Re: CRLF vs. LF (was Re: Unicode and end users)

From: Doug Ewell (dewell@adelphia.net)
Date: Wed Feb 27 2002 - 01:05:25 EST


Markus Scherer <markus.scherer@jtcsv.com> wrote:

> Why does UniPad not support NL and PS?

I don't work for Sharmahd, so the following is speculation.

Despite what UAX #13 says, I don't know of any editor or other text tool
that handles U+0085 as a newline character. The big debate has always
been between CR, LF, and CRLF. Maybe some of the IBM cross-platform tools
observe NL.

PS is an interesting situation. As UAX #13 points out, paragraph
separation can be implemented in many different ways. I leave a blank
line between the things I call paragraphs, but somone like Jim Agenbroad
might not. And not every blank line I leave is really a paragraph break.

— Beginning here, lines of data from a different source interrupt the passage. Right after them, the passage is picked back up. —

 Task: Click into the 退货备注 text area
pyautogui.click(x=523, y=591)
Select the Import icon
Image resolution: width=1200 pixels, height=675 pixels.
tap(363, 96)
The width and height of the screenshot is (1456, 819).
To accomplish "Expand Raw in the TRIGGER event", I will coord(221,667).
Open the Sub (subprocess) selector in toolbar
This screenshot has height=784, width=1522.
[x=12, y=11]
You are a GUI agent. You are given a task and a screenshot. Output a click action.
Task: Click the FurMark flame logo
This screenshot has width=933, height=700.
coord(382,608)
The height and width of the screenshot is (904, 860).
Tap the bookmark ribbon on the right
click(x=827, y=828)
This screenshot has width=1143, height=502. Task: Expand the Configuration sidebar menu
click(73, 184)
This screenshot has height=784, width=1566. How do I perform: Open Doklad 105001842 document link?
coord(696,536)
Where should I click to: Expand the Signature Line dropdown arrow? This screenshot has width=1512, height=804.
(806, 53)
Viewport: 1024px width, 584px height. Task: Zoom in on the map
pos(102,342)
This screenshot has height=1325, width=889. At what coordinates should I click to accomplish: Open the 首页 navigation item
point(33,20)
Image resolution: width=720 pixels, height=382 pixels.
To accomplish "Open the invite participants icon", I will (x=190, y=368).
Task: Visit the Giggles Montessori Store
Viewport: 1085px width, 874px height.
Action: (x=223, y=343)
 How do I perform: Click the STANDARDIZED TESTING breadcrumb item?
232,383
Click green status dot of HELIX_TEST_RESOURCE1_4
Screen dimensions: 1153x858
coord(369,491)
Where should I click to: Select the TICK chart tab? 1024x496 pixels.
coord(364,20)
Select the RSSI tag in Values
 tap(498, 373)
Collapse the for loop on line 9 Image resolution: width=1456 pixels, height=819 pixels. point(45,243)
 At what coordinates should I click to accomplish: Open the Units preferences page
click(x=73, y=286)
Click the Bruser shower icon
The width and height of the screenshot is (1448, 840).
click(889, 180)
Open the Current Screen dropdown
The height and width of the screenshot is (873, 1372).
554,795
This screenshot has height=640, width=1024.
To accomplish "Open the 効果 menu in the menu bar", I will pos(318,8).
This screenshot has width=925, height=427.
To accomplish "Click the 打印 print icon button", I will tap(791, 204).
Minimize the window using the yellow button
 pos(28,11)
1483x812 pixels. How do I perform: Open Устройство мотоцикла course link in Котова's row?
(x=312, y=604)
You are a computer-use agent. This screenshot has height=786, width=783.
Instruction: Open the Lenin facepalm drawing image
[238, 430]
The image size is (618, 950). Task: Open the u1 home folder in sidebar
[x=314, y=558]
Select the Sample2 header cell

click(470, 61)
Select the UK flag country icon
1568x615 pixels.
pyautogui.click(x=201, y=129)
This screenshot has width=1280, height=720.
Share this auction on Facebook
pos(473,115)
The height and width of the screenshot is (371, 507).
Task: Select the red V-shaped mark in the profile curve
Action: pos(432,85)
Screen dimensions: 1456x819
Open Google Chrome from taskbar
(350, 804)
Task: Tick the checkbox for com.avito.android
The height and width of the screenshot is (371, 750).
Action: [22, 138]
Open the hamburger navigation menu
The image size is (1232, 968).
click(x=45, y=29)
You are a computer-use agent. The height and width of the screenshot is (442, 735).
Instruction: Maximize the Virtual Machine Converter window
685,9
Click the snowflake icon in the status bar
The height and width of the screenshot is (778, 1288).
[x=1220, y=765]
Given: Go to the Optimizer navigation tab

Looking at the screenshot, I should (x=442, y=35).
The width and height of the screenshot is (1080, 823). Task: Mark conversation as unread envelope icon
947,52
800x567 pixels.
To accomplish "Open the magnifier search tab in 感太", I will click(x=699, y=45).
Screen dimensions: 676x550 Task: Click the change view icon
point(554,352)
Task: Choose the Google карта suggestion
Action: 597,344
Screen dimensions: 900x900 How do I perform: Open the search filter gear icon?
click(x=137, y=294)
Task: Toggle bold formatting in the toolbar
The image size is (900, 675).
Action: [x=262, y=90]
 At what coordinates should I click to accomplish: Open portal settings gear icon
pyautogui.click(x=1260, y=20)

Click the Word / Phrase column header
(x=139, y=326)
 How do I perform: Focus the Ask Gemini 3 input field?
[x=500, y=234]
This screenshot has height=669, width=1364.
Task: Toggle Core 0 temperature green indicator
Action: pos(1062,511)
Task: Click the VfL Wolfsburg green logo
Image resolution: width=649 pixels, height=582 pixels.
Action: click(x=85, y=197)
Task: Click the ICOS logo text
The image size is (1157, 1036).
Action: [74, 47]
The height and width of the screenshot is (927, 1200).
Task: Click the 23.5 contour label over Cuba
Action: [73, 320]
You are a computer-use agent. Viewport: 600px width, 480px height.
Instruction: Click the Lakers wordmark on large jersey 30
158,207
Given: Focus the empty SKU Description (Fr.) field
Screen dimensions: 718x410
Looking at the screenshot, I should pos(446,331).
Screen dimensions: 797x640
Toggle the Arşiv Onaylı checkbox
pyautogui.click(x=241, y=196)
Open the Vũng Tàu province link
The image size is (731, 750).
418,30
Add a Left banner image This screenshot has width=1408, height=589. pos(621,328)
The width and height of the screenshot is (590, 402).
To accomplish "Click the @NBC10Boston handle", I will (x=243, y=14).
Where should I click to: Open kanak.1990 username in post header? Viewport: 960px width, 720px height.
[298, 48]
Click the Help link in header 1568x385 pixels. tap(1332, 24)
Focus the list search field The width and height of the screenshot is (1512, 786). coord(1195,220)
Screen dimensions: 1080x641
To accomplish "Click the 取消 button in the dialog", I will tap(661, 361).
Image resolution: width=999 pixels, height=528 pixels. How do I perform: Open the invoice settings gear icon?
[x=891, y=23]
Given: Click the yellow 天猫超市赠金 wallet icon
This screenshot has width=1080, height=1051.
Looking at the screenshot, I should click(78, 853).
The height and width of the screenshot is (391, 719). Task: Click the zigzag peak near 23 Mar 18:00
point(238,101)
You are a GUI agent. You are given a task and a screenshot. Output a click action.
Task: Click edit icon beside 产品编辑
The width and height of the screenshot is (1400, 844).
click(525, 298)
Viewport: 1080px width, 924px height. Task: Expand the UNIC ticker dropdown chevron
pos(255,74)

Paragraph breaking implies that line breaking is also performed, and that
the two are different somehow. LS and PS probably should not be treated
as synonyms.

Since UniPad doesn't wrap words automatically, but relies on actual line
separators, the question is not "Why does UniPad not support PS?" but
rather "What does it *mean* for a text editor such as UniPad to support
PS?" Should it render two line breaks, like I do in ASCII with my CRLF
CRLF, or should it perform a single line break (matching Agenbroad's
style)? Should it handle any issues besides rendering in any way?
Remember, it's just an editor, so "paragraph semantics" are not relevant.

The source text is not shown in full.